Olof Åhlström Explained

Olof Åhlström (15 August 1756 – 11 August 1835) was a Swedish civil servant, composer and music publisher.

Åhlström was born in a peasant family in Vårdinge parish in Södermanland. He received early musical lessons from the parish organist but left his home at the age of sixteen to enroll in the Royal Academy of Music in Stockholm. He was appointed organist in the Stockholm parish of Maria Magdalena in 1777 and moved to Jakob parish in 1792. In addition to his professional life as a musician, he took a clerk's position in the War College, where in 1805 he reached the position of krigsråd ("War Councillor"). He retired from his position in the War College in 1824, but stayed as organist in Jakob until his death eleven years later.[1]

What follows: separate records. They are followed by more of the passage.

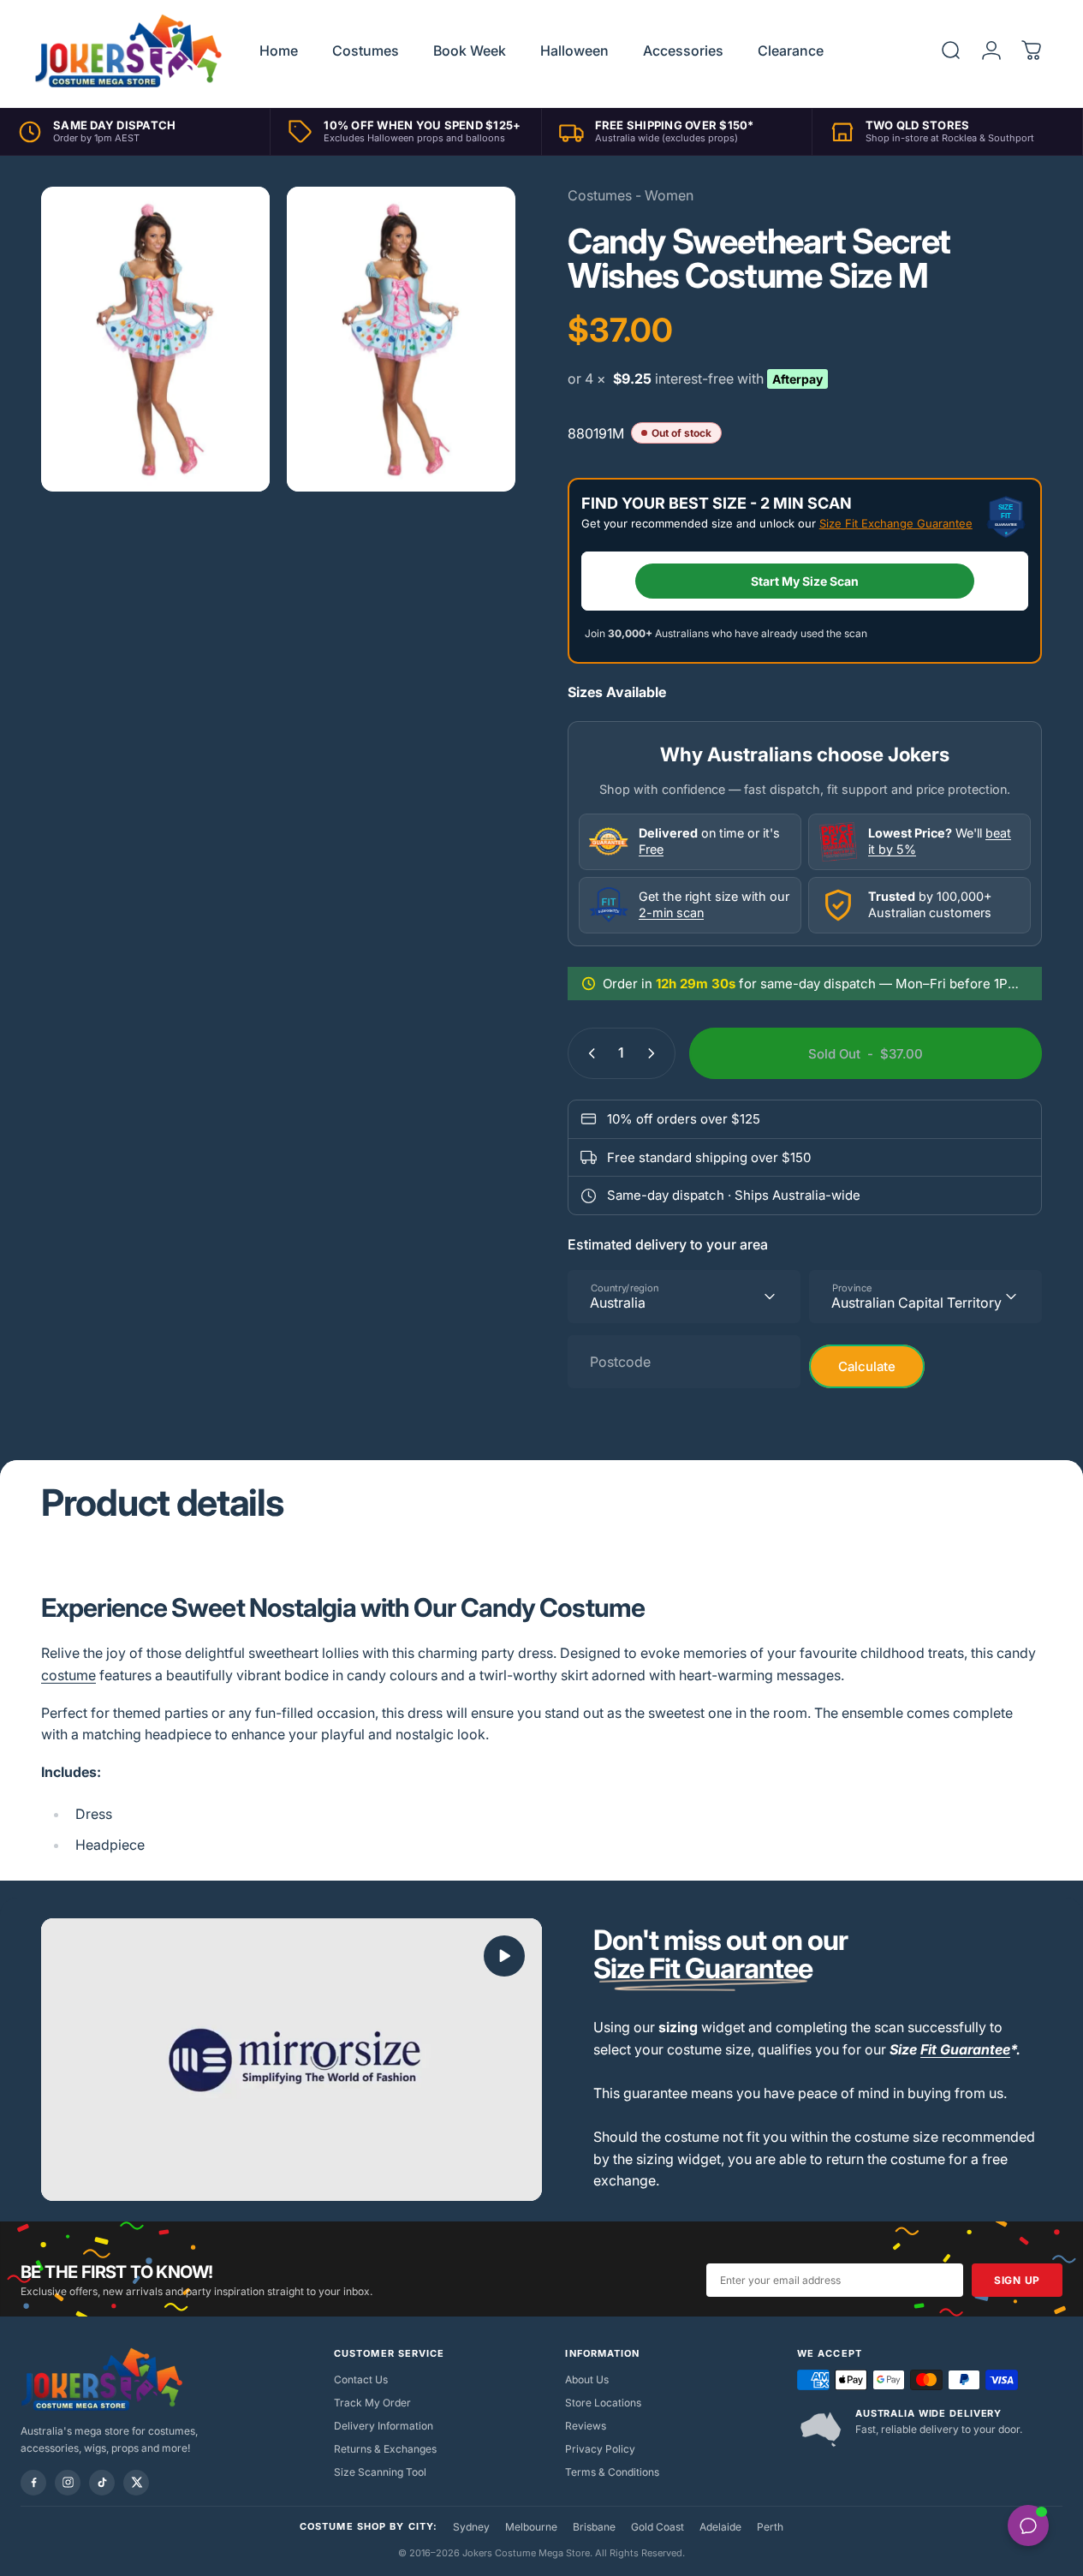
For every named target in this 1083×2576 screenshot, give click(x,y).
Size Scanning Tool (380, 2472)
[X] (136, 2483)
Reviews (585, 2425)
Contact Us (361, 2379)
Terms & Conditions (612, 2472)
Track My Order (372, 2402)
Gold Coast (657, 2526)
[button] (504, 1956)
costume (68, 1675)
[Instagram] (67, 2483)
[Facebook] (33, 2483)
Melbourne (531, 2526)
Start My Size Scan (805, 581)
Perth (770, 2526)
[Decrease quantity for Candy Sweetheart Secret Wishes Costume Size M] (588, 1053)
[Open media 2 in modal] (401, 339)
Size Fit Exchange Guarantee (896, 523)
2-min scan (671, 912)
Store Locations (603, 2402)
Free (651, 849)
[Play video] (291, 2060)
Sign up (1017, 2280)
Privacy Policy (600, 2448)
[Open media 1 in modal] (155, 339)
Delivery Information (383, 2425)
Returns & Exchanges (385, 2448)
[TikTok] (102, 2483)
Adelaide (720, 2526)
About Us (587, 2379)
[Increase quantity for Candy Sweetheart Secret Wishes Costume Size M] (655, 1053)
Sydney (471, 2526)
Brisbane (594, 2526)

His own compositions include a large number of songs, among them many poems by Anna Maria Lenngren, who was his sister-in-law, that he had set to music. These were published in several parts of Skalde-stycken satte i musik (1794–1823). He also composed a number of chorales, a cantata, fourteen sonatas, and an opera, Frigga (1787).[2]

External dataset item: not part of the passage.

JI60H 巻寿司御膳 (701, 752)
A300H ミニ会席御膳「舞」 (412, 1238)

In 1788, Åhlström established Musikaliska Tryckeriet, the first larger-scale musical printing press in Sweden, and received a 20-year exclusive royal privilege for the engraving and printing of sheet music; anyone encroaching on his monopoly was to be fined 100 riksdaler. He introduced a new method of printing the sheets with types made from pewter with a small portion of lead. The method was cheaper than the copperplates previously used for the printing of music in Sweden, but was criticized for producing dark and dirty prints.[3] The production of his press included compositions by Johan Wikmanson; Traditioner af swenska folk-dansar, folk dances collected and written down by Åhlström together with the folklore scholar Arvid August Afzelius; and fifteen parts of Musikaliskt tidsfördrif, a collection of pieces popular at the time, mostly for piano or song accompanied by piano.[4] Åhlström also published the first edition of Carl Michael Bellman's song cycle Fredman's Epistles (1790) in collaboration with Bellman himself and the poet Johan Henrik Kellgren, who wrote an introduction and edited the song texts. Åhlström made arrangements of the songs for piano. It was followed in 1791 by Fredman's Songs, a collection of songs by Bellman not included among the Epistles. The relative influence of Kellgren and Åhlström over the final edition of both collections of songs, compared to that of the author, is a complex and partly unresolvable issue.[5]

References

Notes and References

  1. Lindberg (1922), column 945
  2. Lindberg (1922), column 945; LIBRIS entry for Skalde-stycken satte i musik
  3. Byström, p. 46
  4. Lindberg (1922), column 945; LIBRIS entries for: Traditioner af swenska folk-dansar, Musikaliskt tidsfördrif
  5. For a recent treatment and a summary of earlier research, see the 1990 critical edition of the Epistles by Gunnar Hillbom (text) & James Massengale (music), in particular Hillbom's introduction, "Fredmans epistlar 1790 och 1990", in vol. 2, pp. 111-152 (which covers Åhlström's and Kellgren's collaboration with Bellman on the first edition and its prehistory). The corresponding work on the Fredman's Songs is the 1992 edition by Hillbom and Massengale. The background of the collection is covered by Hillbom in "Sångerna som blev Fredmans", vol. 2, pp. 95-134, the publication of the 1791 edition in particular on pp. 108-114. LIBRIS entries for the original editions: Fredmans epistlar (1790) and Fredmans sånger (links to digitized copies).